_Work task_: Below are some entries. Reproduce them word for word.

_Data entries_:
***

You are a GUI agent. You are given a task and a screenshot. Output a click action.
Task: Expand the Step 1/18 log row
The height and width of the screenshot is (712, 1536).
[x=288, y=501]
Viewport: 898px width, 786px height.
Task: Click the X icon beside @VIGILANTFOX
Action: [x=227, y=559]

***

_Answer to the problem_:
You are a GUI agent. You are given a task and a screenshot. Output a click action.
Task: Expand the Step 1/18 log row
The height and width of the screenshot is (712, 1536).
[x=288, y=501]
Viewport: 898px width, 786px height.
Task: Click the X icon beside @VIGILANTFOX
Action: [x=227, y=559]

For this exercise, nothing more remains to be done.